- **WORK TASK**
Which lines below contain "Switch"? Pull them out.

- **RECORDS FOR THE TASK**
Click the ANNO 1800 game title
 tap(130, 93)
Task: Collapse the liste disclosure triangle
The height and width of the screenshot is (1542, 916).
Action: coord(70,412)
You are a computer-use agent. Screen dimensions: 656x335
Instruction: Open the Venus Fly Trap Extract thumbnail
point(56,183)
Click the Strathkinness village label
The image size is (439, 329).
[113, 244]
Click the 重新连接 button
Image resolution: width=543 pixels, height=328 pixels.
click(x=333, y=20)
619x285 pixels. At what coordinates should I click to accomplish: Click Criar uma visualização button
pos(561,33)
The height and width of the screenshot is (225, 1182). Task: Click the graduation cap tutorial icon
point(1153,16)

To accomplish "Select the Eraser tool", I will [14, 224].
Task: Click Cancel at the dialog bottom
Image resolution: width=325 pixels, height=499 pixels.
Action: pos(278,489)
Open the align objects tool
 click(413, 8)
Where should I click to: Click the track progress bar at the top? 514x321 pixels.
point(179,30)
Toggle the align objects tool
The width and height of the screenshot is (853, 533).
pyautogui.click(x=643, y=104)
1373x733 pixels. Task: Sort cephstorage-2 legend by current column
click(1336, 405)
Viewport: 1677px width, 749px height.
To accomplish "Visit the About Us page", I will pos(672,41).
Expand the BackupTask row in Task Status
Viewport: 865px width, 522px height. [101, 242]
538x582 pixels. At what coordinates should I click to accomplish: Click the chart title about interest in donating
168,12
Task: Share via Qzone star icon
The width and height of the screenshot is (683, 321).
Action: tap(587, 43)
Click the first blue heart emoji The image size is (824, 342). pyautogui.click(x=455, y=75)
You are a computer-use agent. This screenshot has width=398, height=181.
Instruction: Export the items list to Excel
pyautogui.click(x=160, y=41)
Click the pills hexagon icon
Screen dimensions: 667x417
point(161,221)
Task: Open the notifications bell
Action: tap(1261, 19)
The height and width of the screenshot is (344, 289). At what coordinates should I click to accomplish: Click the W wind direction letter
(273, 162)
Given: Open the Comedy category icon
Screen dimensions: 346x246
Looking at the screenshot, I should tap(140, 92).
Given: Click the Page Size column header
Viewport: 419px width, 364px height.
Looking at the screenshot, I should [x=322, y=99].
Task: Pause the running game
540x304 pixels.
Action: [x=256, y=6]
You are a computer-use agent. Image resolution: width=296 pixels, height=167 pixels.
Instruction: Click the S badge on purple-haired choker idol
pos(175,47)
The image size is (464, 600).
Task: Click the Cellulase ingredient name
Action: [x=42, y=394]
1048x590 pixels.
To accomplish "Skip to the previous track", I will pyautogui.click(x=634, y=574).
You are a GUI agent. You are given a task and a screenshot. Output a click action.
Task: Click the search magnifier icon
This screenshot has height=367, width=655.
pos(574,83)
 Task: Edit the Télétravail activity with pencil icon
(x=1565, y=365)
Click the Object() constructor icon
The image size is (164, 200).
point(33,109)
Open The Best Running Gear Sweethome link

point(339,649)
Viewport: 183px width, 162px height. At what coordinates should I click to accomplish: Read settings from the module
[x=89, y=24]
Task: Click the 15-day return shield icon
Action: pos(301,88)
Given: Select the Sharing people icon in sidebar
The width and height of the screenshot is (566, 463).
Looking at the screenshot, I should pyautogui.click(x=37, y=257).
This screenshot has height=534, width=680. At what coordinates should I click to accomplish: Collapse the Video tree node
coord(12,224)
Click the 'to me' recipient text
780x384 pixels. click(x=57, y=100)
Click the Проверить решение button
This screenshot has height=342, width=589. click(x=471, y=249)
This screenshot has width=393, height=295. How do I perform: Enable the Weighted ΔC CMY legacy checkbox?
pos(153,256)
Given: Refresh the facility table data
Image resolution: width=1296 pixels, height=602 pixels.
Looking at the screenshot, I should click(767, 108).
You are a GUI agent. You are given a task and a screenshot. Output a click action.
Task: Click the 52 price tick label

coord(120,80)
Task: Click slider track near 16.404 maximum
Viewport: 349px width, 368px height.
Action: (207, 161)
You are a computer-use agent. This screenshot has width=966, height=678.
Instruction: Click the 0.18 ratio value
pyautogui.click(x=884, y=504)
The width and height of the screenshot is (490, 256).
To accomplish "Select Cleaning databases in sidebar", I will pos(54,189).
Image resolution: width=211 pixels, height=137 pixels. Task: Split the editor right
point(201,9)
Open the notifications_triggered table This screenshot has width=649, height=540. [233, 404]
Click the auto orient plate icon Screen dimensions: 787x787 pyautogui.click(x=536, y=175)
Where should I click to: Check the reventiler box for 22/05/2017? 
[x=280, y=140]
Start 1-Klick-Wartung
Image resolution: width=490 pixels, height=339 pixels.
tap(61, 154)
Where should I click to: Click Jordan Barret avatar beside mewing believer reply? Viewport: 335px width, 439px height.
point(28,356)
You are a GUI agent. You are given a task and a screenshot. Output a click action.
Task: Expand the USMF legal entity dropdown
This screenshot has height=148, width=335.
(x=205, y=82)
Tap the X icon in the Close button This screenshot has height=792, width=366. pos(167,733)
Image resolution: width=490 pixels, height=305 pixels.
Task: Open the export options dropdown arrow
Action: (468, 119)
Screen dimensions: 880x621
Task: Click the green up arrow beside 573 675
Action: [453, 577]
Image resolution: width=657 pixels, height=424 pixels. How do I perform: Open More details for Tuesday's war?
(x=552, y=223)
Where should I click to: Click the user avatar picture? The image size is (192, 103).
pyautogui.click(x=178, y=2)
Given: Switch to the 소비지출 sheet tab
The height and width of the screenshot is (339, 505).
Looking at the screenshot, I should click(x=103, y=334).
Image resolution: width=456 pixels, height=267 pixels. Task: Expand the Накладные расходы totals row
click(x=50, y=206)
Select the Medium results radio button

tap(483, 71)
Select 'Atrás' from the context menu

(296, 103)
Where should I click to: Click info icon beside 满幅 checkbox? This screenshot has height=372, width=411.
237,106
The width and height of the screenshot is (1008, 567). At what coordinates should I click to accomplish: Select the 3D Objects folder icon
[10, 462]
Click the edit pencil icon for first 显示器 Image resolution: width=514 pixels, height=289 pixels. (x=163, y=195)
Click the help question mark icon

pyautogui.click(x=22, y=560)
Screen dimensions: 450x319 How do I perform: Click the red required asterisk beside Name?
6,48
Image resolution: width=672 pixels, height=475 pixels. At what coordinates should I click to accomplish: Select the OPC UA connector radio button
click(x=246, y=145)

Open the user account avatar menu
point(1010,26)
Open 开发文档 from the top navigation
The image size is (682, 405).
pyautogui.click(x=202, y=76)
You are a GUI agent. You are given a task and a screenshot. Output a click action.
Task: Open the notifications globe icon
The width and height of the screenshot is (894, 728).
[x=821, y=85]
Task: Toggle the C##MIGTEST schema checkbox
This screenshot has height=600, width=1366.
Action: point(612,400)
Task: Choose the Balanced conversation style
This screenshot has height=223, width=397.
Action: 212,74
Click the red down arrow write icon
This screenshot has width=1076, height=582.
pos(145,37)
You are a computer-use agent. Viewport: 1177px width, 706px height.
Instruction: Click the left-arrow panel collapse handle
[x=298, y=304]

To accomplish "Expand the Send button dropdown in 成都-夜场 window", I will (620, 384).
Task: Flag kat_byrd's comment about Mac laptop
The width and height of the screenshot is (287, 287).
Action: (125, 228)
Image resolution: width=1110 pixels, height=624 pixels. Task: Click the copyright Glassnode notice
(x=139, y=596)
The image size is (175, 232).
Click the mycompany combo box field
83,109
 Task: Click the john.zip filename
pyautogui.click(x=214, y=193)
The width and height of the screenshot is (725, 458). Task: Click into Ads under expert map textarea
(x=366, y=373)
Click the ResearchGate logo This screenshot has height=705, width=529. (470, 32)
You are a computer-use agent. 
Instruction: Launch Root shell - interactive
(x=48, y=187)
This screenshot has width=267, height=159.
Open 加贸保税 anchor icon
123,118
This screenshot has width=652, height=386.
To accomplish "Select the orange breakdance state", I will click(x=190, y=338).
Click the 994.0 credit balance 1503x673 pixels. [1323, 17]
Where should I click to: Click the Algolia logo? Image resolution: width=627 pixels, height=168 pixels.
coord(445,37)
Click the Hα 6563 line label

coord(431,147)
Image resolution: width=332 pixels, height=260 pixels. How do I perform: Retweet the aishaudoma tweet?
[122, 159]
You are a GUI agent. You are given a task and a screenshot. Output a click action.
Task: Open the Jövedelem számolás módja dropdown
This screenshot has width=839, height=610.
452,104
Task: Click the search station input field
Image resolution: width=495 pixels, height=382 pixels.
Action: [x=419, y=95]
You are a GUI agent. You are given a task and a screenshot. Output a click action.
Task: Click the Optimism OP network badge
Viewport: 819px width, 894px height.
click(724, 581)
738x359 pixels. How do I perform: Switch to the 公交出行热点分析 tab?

- **EXPECTED ANSWER**
Given: Switch to the 소비지출 sheet tab
738x359 pixels. How do I perform: Switch to the 公交出行热点分析 tab?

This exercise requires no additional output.